Several weeks ago, Christina at Solitary Mama blogged
about serial killers, specifically, how to tell if the guy you are dating/are
out on a date with RIGHT NOW actually is one. This is crucial stuff, especially
in these modern times when we’re all meeting strangers from the Internet, egged
on by that one smug bastard you know who’s all “Yeah, I meant my wife on Match.com
and we couldn’t be happier.” They say 20%
of relationships start online these days. They don’t say how many of those
relationships end in murder, but I bet it’s a lot.

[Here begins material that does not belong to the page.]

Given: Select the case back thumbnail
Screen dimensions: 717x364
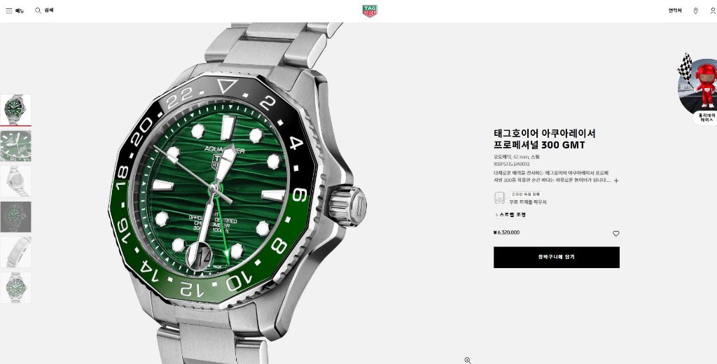Looking at the screenshot, I should coord(15,181).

Christina already covered some of the basic signs of serial
killer-hood, like “bragging about his mad serial killing skills,” “carrying a
sword,” “taking you ketchup shopping,” “laughing like a maniac when you talk
about your dead parents/sister/brother/kid/friend/dog,” and “being completely
insane.” Here are some of the more subtle clues:
1) He’s Got a
Case of Paper Towels, a Bucket of Bleach, and a Box of Rubber Gloves in His
Backseat.
Yeah, it’s possible that he owns a hotel and really needs
that stuff to clean the room. It’s more likely he’s going to use it to scrub
your blood off his leather seats, lady.
RUN IF:
There’s also a shovel and a coil of rope.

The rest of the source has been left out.